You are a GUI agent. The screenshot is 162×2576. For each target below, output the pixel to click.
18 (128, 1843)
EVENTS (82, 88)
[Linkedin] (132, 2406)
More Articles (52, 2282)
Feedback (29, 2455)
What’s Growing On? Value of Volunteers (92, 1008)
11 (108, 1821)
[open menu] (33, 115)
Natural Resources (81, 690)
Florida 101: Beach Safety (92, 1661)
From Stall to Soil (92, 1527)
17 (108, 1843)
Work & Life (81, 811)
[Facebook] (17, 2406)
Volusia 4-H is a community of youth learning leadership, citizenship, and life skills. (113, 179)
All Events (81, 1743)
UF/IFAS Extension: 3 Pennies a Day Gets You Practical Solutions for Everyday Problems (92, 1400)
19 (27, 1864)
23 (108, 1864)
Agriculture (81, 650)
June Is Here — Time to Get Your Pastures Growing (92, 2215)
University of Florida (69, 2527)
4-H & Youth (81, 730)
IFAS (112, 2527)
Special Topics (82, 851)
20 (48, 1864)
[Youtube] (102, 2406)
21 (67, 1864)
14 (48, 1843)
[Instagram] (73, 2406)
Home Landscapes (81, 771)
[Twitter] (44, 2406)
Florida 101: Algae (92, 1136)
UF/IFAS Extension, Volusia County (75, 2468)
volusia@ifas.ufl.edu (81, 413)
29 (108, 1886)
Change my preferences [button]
==
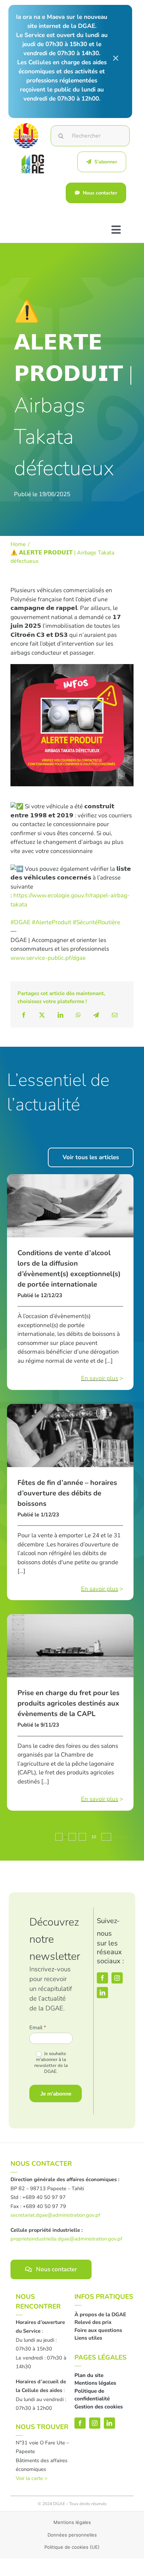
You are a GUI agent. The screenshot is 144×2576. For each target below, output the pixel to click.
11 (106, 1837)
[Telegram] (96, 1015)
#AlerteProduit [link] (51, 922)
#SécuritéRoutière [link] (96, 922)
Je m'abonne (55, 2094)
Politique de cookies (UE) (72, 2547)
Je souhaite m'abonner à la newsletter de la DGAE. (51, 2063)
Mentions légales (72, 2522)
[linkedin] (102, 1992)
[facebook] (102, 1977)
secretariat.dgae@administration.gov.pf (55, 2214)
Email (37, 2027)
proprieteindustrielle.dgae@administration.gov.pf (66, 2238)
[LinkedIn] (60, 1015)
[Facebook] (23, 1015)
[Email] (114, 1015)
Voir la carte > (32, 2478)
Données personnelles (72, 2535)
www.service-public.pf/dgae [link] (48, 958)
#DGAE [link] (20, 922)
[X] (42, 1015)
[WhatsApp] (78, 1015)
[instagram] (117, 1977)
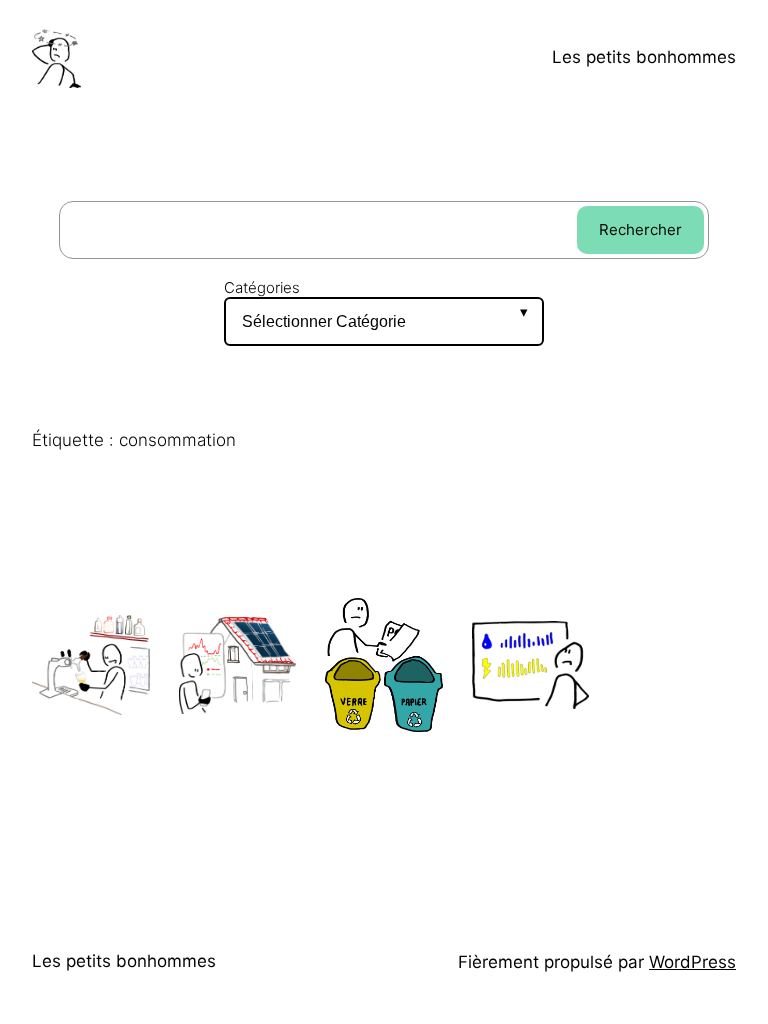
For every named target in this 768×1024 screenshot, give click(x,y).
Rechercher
---
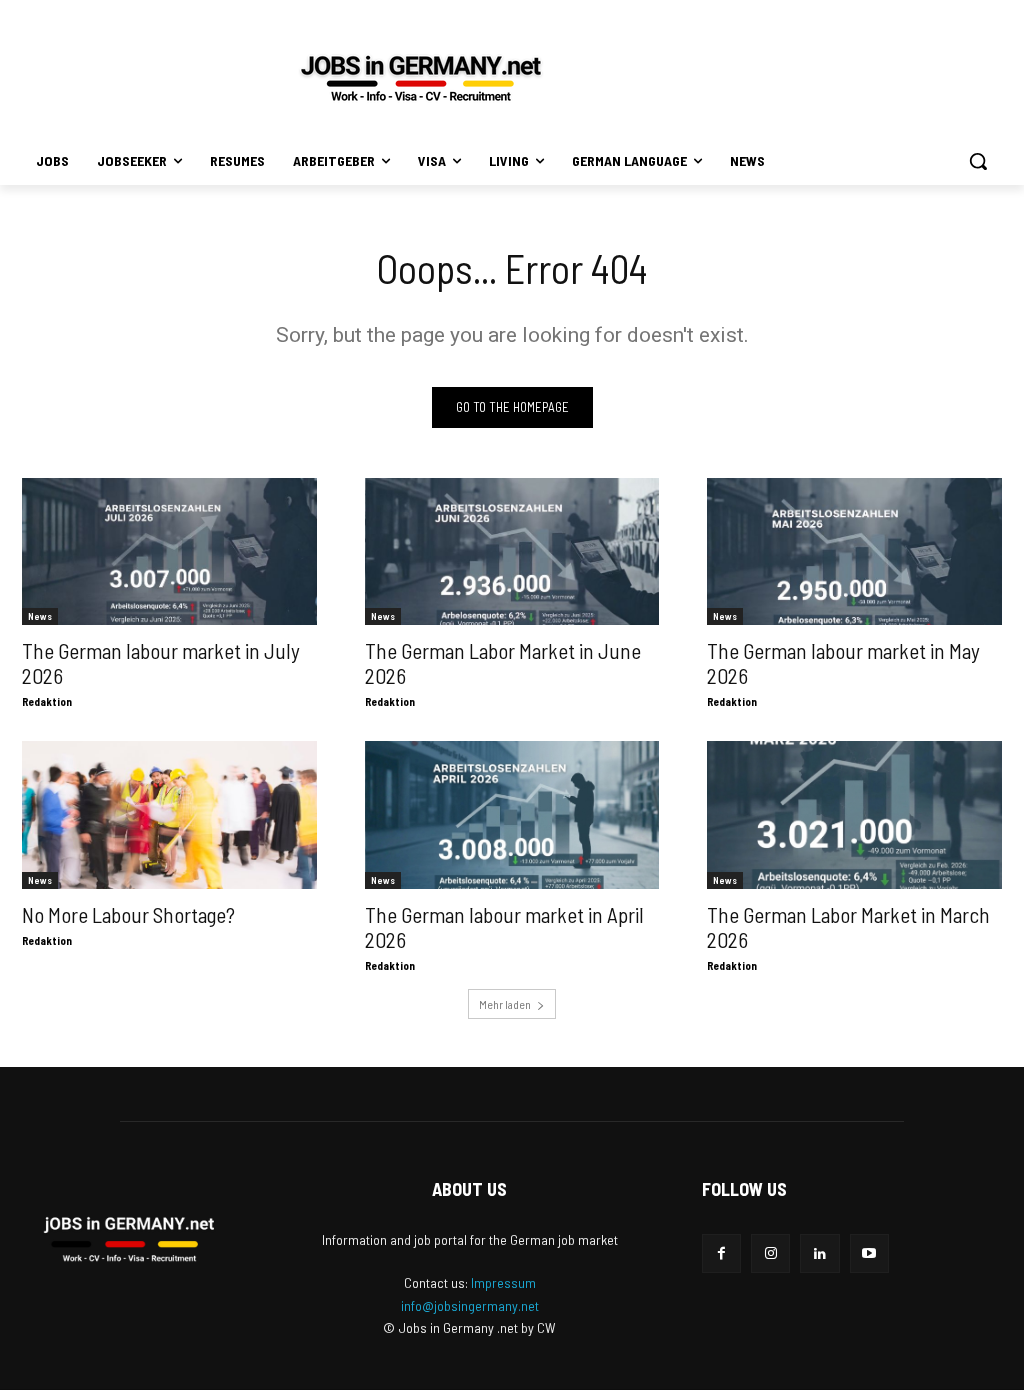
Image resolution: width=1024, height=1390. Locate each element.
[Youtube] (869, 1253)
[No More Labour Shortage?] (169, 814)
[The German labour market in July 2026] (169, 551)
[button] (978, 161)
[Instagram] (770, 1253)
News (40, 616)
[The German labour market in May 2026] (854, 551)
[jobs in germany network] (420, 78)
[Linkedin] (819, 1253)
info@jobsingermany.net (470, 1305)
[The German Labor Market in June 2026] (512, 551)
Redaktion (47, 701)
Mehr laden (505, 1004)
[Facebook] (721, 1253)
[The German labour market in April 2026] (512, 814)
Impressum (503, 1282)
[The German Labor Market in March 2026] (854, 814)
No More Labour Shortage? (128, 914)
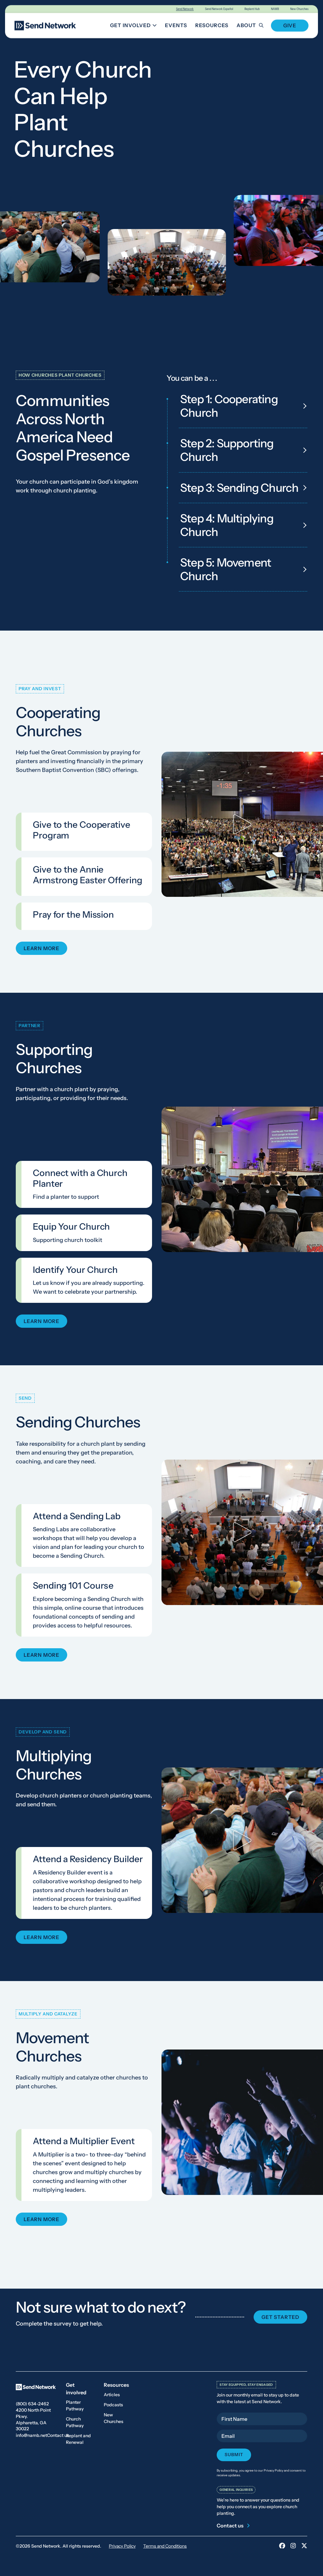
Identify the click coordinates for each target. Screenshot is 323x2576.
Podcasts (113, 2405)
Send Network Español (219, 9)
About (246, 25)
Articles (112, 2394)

**Directions**
Your answer should consist of the lines above between those holding "[The German labour market in July" and "Articles (112, 2394)", inclusive, reproduced word for word and without pictures.

**Written answer**
[The German labour market in July 2026] (169, 551)
[button] (978, 161)
[Instagram] (770, 1253)
News (40, 616)
[The German labour market in May 2026] (854, 551)
[jobs in germany network] (420, 78)
[Linkedin] (819, 1253)
info@jobsingermany.net (470, 1305)
[The German Labor Market in June 2026] (512, 551)
Redaktion (47, 701)
Mehr laden (505, 1004)
[Facebook] (721, 1253)
[The German labour market in April 2026] (512, 814)
Impressum (503, 1282)
[The German Labor Market in March 2026] (854, 814)
No More Labour Shortage? (128, 914)
Identify the click coordinates for each target. Screenshot is 323x2576.
Podcasts (113, 2405)
Send Network Español (219, 9)
About (246, 25)
Articles (112, 2394)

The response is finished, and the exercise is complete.